Hung parliament? The question no-one is prepared to answer
It is the question no-one from Labour or the Conservatives will answer.
Yet the opinion polls all point to another hung Parliament – where no one party has an overall majority with more than 50 per cent of the seats in the House of Commons.
The simplest solution would be to just run the General Election again, as happened in 1974, with Ed Miliband seeking a majority and the Tories trying to keep David Cameron as leader long enough to have another go.
It is easier said than done.
Indeed the law passed in order to create the "strong and stable" coalition government of Conservatives and Liberal Democrats could well have serious implications for Ed Miliband if he crawls across the finish line to Number 10.
Before 2010, it was in the gift of the Prime Minister to decide when to go to the country, as long as it happened within five years of the previous election.
Gordon Brown had the chance to call a snap election in 2007 after he took over from Tony Blair. He chose not to. And it cost him dearly.
If Ed Miliband does not win a majority, but manages to cobble together an alliance with the SNP, he might well want to take a leaf out of Harold Wilson's book in 1974.
That year the Tory Prime Minister Edward Heath had called an election in February on the basis of "who governs Britain?"
He had wanted to take on the trade unions. The answer he got was "we're not really sure". Labour became the largest party, but did not have a majority.

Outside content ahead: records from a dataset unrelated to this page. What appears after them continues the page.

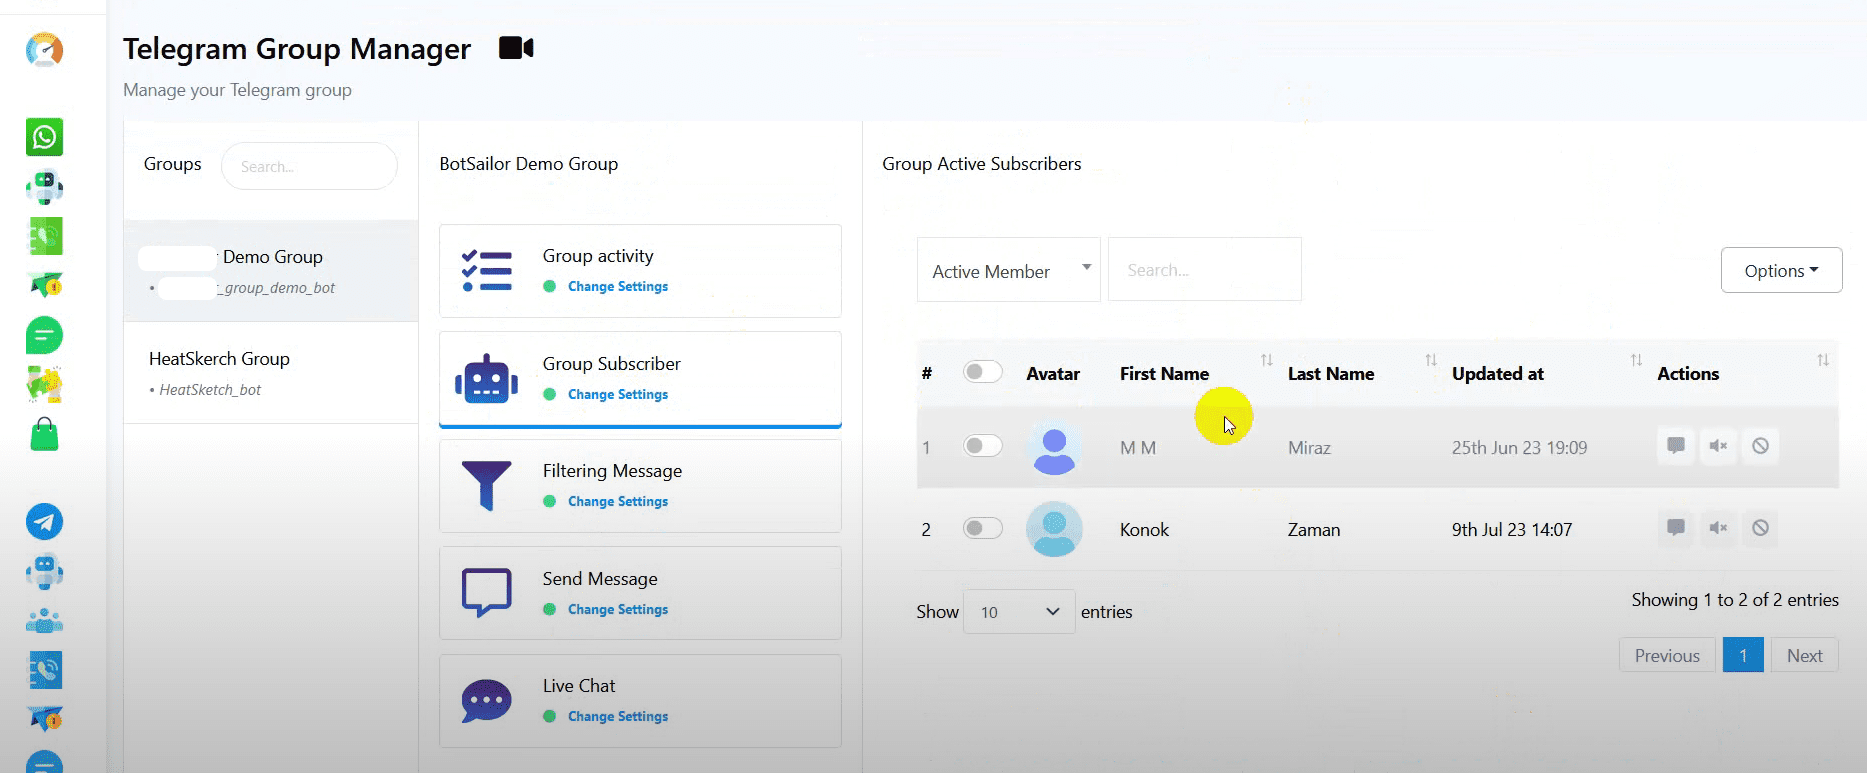Image resolution: width=1867 pixels, height=773 pixels.
Task: Click the Groups search input field
Action: tap(308, 166)
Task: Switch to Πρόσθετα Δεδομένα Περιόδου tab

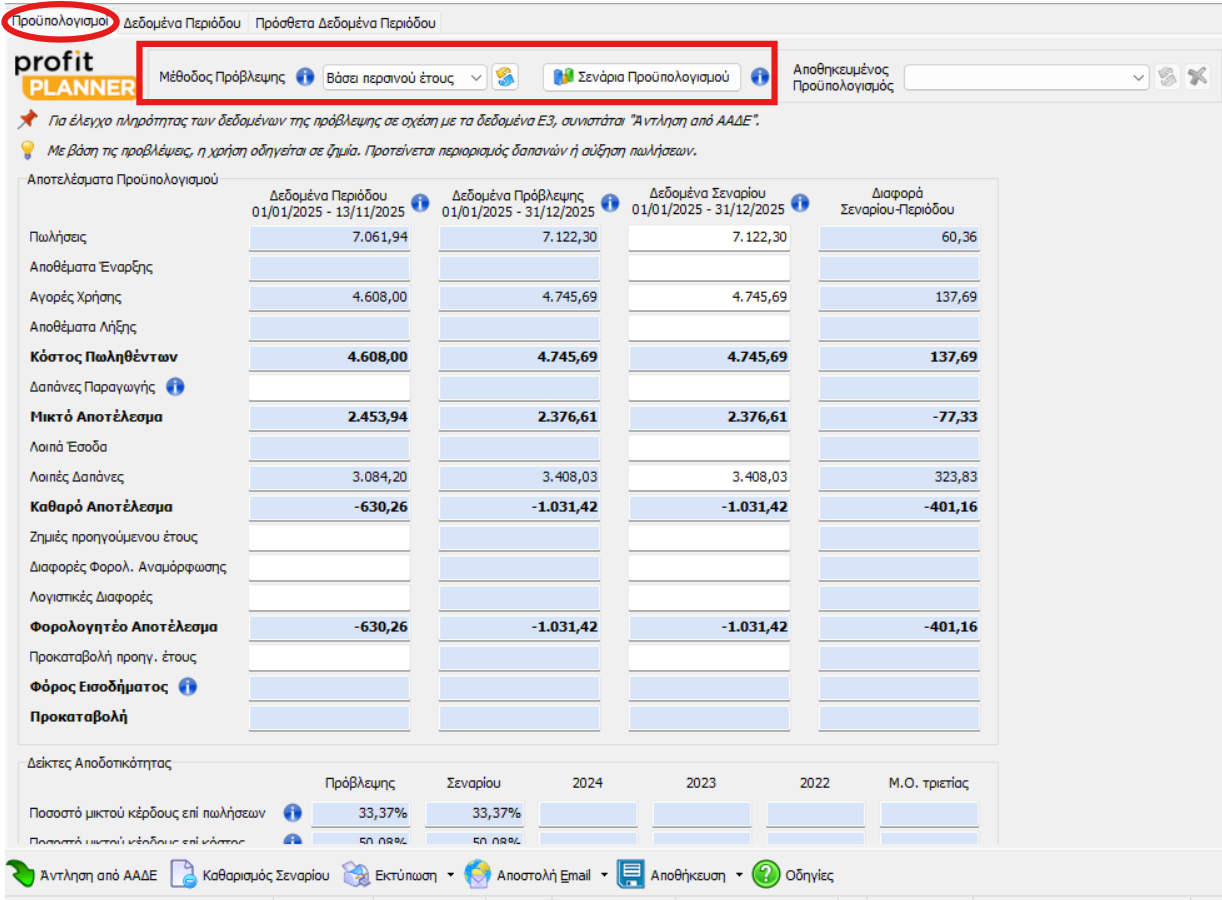Action: [345, 22]
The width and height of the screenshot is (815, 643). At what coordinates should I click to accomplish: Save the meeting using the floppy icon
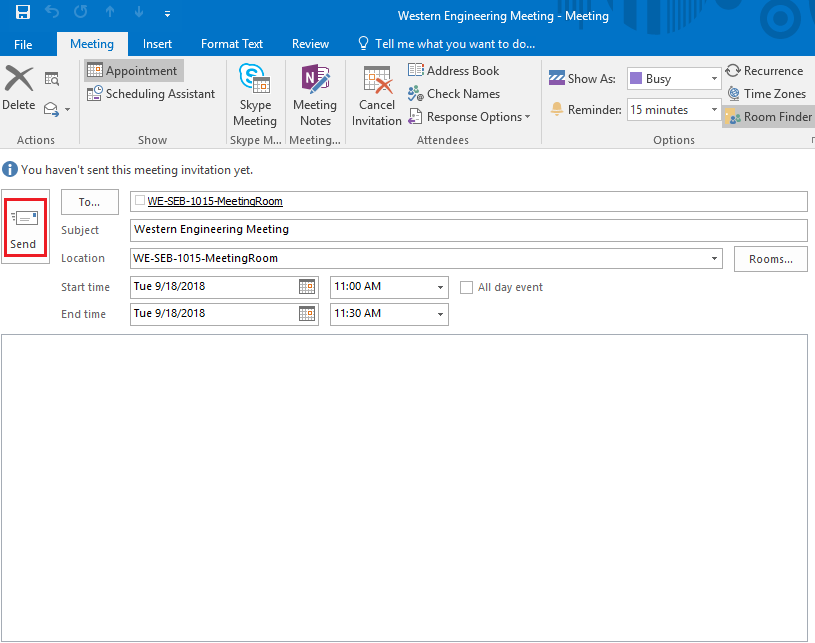(x=23, y=15)
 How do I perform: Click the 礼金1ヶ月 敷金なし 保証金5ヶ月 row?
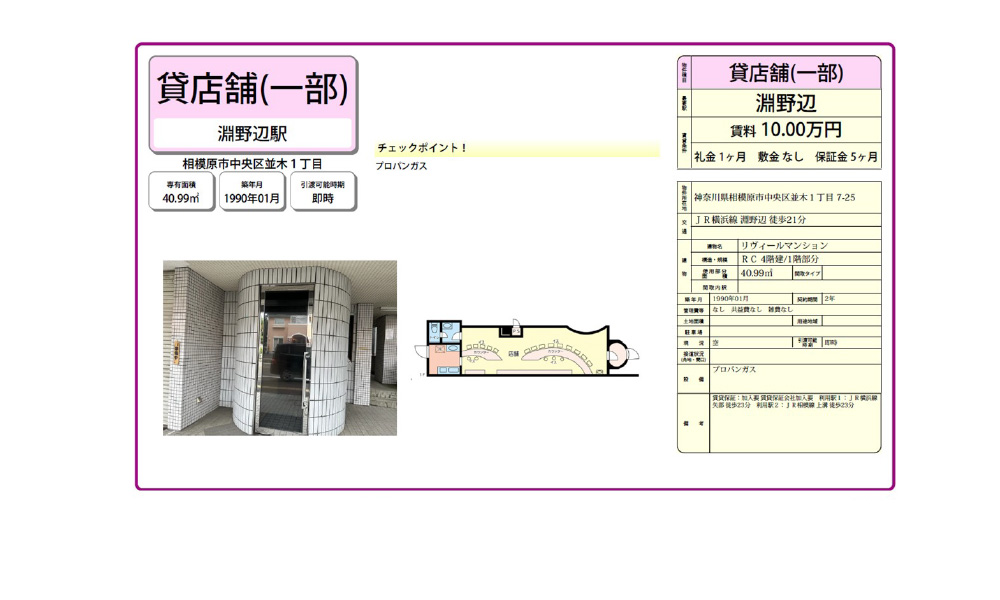tap(788, 157)
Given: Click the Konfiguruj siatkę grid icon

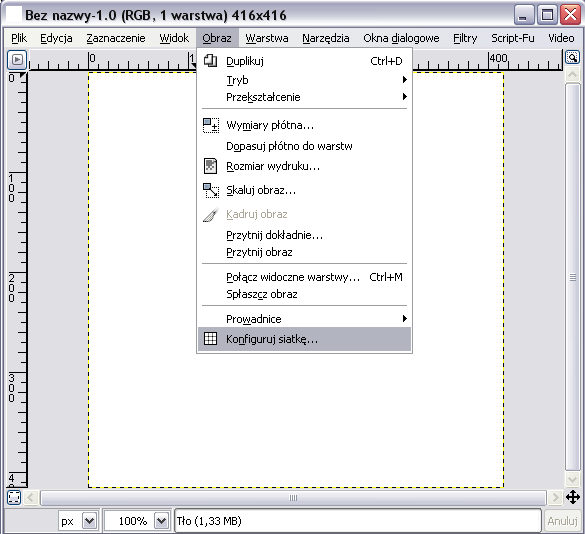Looking at the screenshot, I should point(210,339).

An attempt by Heath to join forces with the Liberals failed. Wilson became Prime Minister but he was 17 seats short of a majority.
In October of that year he called another election.
It was dull and inflation was still running high. But Labour was at least able to say it had managed to end the miners' strike.
As a result, it was rewarded with another 20 seats and a slender majority of three.
Heath had stayed on as Tory leader for the second election. The following February he was replaced by Margaret Thatcher and the rest, as they say, is history.
So what would happen to David Cameron if, as is entirely possible, he loses seats but Labour does not win a majority?
It is something no-one in the Conservative party is prepared to discuss on the record.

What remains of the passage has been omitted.